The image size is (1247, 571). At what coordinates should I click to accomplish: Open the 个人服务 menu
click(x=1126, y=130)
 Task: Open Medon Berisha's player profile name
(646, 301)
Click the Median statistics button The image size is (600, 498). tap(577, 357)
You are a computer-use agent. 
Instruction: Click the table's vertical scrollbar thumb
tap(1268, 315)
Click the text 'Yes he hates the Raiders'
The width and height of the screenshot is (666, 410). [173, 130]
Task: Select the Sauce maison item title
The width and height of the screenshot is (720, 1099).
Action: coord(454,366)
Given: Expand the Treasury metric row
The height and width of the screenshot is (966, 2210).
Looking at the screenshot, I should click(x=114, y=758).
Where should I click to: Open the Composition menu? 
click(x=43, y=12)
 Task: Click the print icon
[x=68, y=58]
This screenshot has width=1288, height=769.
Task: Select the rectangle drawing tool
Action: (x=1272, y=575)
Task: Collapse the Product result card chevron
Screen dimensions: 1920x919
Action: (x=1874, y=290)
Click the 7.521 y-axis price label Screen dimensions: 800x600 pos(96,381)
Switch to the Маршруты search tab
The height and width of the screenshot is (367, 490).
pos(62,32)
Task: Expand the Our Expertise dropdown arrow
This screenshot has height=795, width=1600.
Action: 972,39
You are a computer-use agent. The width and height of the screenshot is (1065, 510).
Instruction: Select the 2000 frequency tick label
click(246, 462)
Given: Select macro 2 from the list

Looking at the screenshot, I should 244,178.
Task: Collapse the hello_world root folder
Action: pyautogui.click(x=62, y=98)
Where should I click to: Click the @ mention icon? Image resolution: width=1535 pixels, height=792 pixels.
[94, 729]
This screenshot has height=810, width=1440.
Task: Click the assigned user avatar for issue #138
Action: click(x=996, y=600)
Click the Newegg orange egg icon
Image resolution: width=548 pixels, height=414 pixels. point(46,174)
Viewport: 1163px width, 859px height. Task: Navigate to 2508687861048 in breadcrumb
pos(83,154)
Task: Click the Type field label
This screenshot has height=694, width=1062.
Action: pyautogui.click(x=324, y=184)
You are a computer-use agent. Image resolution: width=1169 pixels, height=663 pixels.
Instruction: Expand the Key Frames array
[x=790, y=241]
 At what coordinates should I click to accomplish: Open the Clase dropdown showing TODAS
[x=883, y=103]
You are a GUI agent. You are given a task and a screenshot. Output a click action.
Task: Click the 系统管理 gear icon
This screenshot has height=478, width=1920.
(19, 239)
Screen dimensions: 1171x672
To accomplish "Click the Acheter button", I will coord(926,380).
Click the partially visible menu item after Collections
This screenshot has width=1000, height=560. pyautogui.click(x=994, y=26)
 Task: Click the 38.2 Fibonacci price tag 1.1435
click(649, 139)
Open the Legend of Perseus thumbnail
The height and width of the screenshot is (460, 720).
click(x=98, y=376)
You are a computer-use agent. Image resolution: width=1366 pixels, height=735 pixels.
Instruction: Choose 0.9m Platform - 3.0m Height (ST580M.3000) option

+ + + +

# [Task instructions]
Scan the records for the string "button" and show every line that contains it.

# [Exercise response]
Click the Median statistics button The image size is (600, 498). tap(577, 357)
To accomplish "Click the Acheter button", I will coord(926,380).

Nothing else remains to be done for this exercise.